What’s got you blue?

Reno-Tahoe Blues Fest

Sista Monica says blues music speaks the truth. She’s the opening act at this weekend’s Reno-Tahoe Blues Fest.

Sista Monica says blues music speaks the truth. She’s the opening act at this weekend’s Reno-Tahoe Blues Fest.

The Reno-Tahoe Blues Fest rolls down the tracks 1-7 p.m., Aug 13-14, Rancho San Rafael Park, 1595 N. Sierra St. Tickets are $75-$120. For info, call 857-FEST (3378).

In the best tradition of the blues, Reno’s been waiting a long time—forever, in fact—for a blues festival of this magnitude to come on down the tracks. This weekend, 10 award-winning artists are scheduled to play in the Reno-Tahoe Blues Fest.

Roger Slugg, host of a blues program on Reno’s National Public Radio station, KUNR, said the city of Reno and the Reno-Sparks Convention & Visitors Authority have been working for years to bring major blues artists to town. Slugg, also a Reno BLUES Society board member, said the group worked closely with city officials on this project, offering advice on everything from what headliners to book to which T-shirts to sell. The BLUES Society is a non-profit organization that promotes and supports blues music in the area.

Blues is a kind of music that its fans live and breathe—and that some other people avoid.

“Blues is about you lose your woman or your man, and you’re sad,” Slugg said. “Or you lose your job. Or you’re just down. … It’s very cathartic, to play the blues, to listen to the blues. I always feel better after I’ve heard some good blues. Some people think that the blues might make them get down, and then that’s why they don’t want to listen to it.”

But Slugg thinks this is the wrong approach, that the blues don’t get you down—because you’re already there. The blues, he said, lift you up.

Defining the genre is no easy task, even for an expert like Slugg.

“The blues,” he said, “can be to every person something different, so there are six billion different definitions of the blues. As the greatest writer of blues songs ever said, ‘The blues is the roots, and everything else is the fruits.'” To Slugg, the greatest writer of the blues is Willie Dixon, who wrote songs that were recorded by everyone from Muddy Waters to the Grateful Dead. Those fruits Dixon referred to are all the music inspired by the blues, including rock ‘n’ roll.

Monica Parker, known to her fans as Sista Monica, is a rising star on the world blues stage. She’ll be Saturday’s opening act. A singer and songwriter who’s often compared to her childhood idols Aretha Franklin and Etta James (James is also appearing at the blues fest), Parker baptizes new fans into her fold with her powerful vocals.

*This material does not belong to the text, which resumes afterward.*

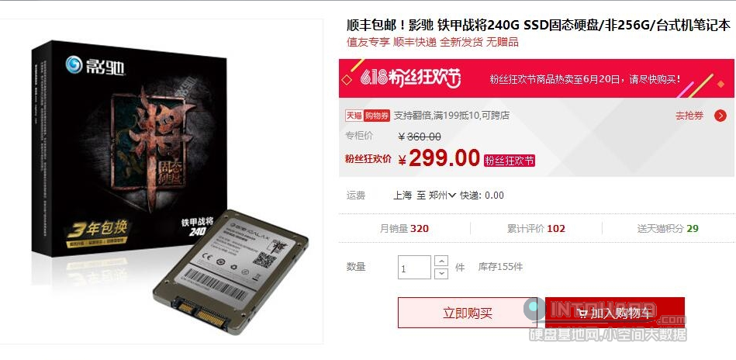Click the 618粉丝狂欢节 logo in the banner

point(410,78)
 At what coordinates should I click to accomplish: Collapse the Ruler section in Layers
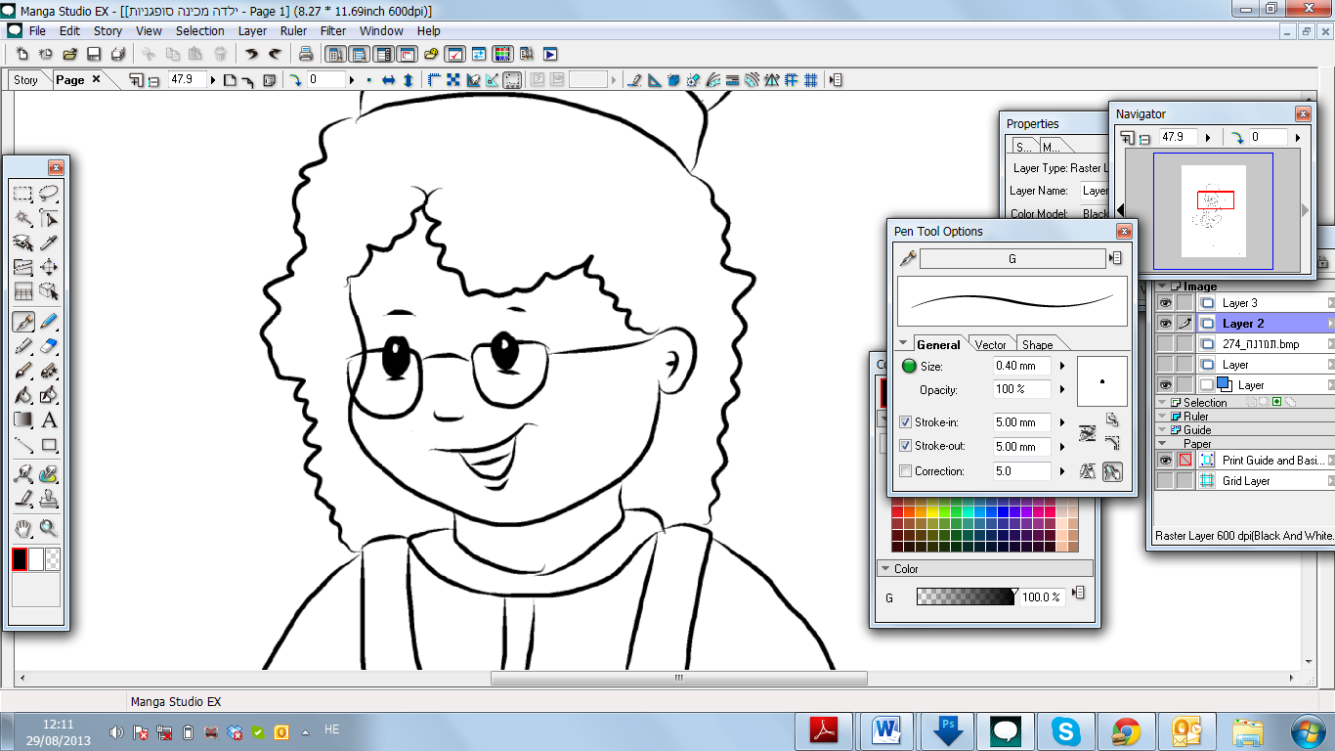(1164, 417)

Her soulful sound, influenced by her Chicago-area upbringing, is tinged with a heavy dose of gospel.

Even a blues great like Parker can’t pin down the expanse of the blues.

“Blues, to me,” she said, “is music that speaks to one’s own personal truth. … Anybody in the blues world is speaking about love. They’re speaking about falling in love; they’re speaking about losing love; they’re speaking about wanting to have love when they can’t have it; or they’re speaking about having love and how good it is to have love.”

“Everyone has had the blues,” Slugg said. “It’s not just people that don’t have any money. George Bush probably has the blues late at night in his bedroom, and if he listens to the blues, he can purge a lot of that.”

This weekend at the Reno-Tahoe Blues Fest, to tweak a famous blues line, “There’ll be a whole lot of purgin’ goin’ on.”